Are You Limiting Your Personal Growth Potential
Twelve years ago I found myself on the brand side deeply involved in the emerging worlds of programmatic advertising and measurement. When given the opportunity to pitch my CMO on the investments we needed to make it would have been easy to go in talking about OTP (on-target percentage), CPMs (cost per thousand impressions), IVT (in-valid traffic), CTRs (click through rates) and CAC (cost per acquisition). That would have been a very short and very unsuccessful pitch. Instead I talked about baseball. The CMO loved my analogies and approved my request.
Beyond just confusing your leadership, by speaking heavily through the megaphone of AdTech jargon you also run the risk of pigeonholing yourself into a proverbial box. I have seen more than once very talented individuals come across as real knowledge experts within their organizations only for their leadership to assume that means they can’t, or don’t want to, broaden their areas of expertise and responsibility. When you force yourself to use less jargon and speak more plainly it often highlights your ability to see the bigger picture.
How to Lose Clients and Stakeholders
You may work inside a large advertiser or sell products and services to them, either way you have clients and stakeholders, whether internal or external. In some cases they may be impressed that you know the difference between a composable CDP and a reverse ETL. But more likely you are going to get a blank stare. When trying to convey the value of marketing technology and data, the old adage of “know your audience” is sage advice.

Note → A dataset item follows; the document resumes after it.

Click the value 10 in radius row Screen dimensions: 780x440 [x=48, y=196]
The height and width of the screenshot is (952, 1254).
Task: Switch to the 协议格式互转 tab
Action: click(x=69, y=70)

Unless your client or stakeholder runs as deep in this space as you, maybe dial back the acronyms and explain things in what one of my former bosses calls “Elmo shapes”. Keep it simple and focus on the value story, not the litany of words that so often roll off our tongues.
Do it for the New Hires
We are fortunate at Transparent Partners to have staff with a variety of years of experience. For myself, it has been interesting over the past 6 months to observe the interactions amongst our younger employees and those with a few more years under their belts. If I had to guess, almost every project meeting includes a newer employee having to ask for the secret decoder ring just to know what is being discussed. Our overuse of “MadTech slang” not only causes confusion, it presents a barrier to quick onboarding and fast learning. Let’s maybe cut the new hires some slack and explain how we help brands grow through a little more plain spoken language. Not only will they appreciate it but you’ll also be setting a good example for avoiding the pitfalls mentioned above.

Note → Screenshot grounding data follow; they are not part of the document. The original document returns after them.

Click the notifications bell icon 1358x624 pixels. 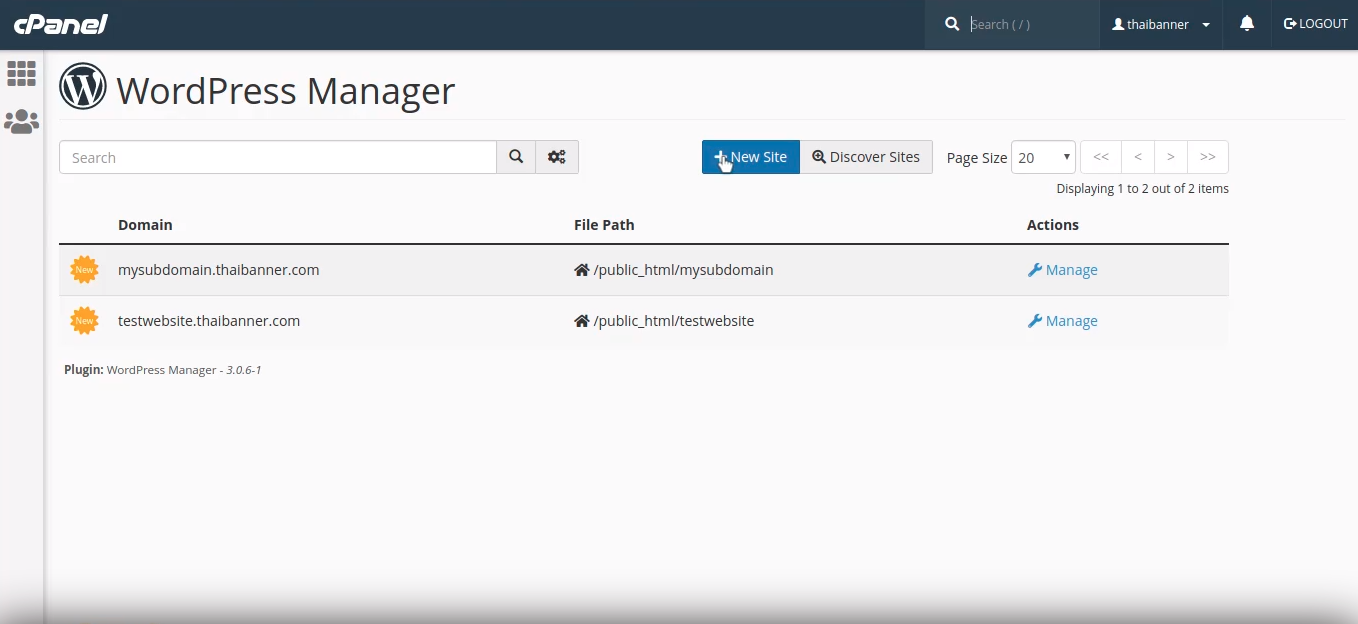click(x=1246, y=24)
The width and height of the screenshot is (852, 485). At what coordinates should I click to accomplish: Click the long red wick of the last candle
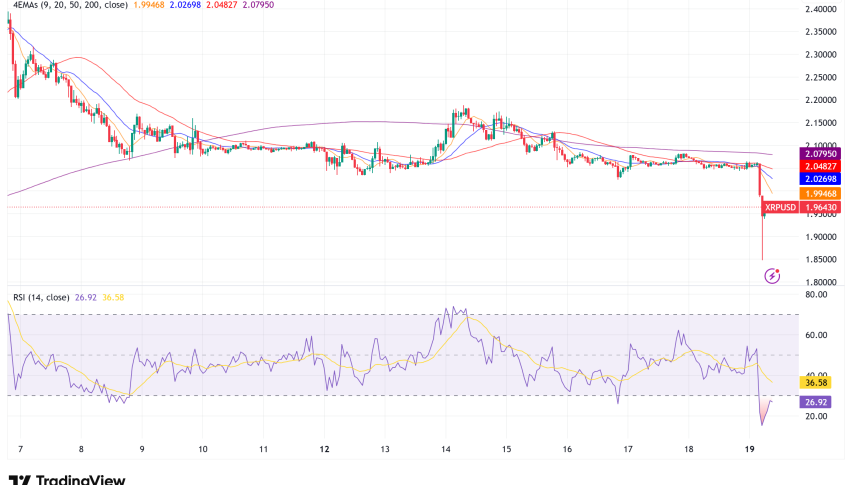[763, 240]
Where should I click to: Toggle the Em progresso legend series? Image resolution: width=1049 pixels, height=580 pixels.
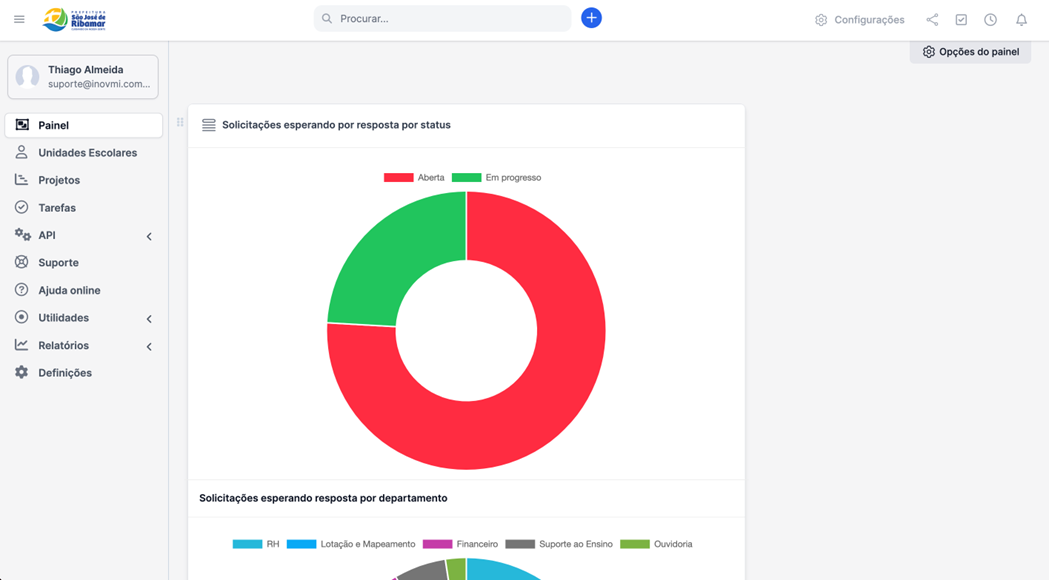click(x=497, y=178)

At Transparent Partners we seek to be the best guides, advisors, shepherds, doers and consultants we can be for our clients. Sometimes that role needs to include “interpreter”. We will strive to make the powerful but often complex world of marketing technology and consumer data easier to understand and valuable to your business. Oh, and we also like to have some FUN. So in the spirit of having some fun with all this MarTech/AdTech mumbo jumbo, our newest team member, Wes Waterston, put together a special something you may enjoy. I present: Adtech Is Easy (COMEDY). Watch and enjoy.
*Actually, I tested and it performed better than I expected when presented with a bunch of AdTech acronyms. Go figure.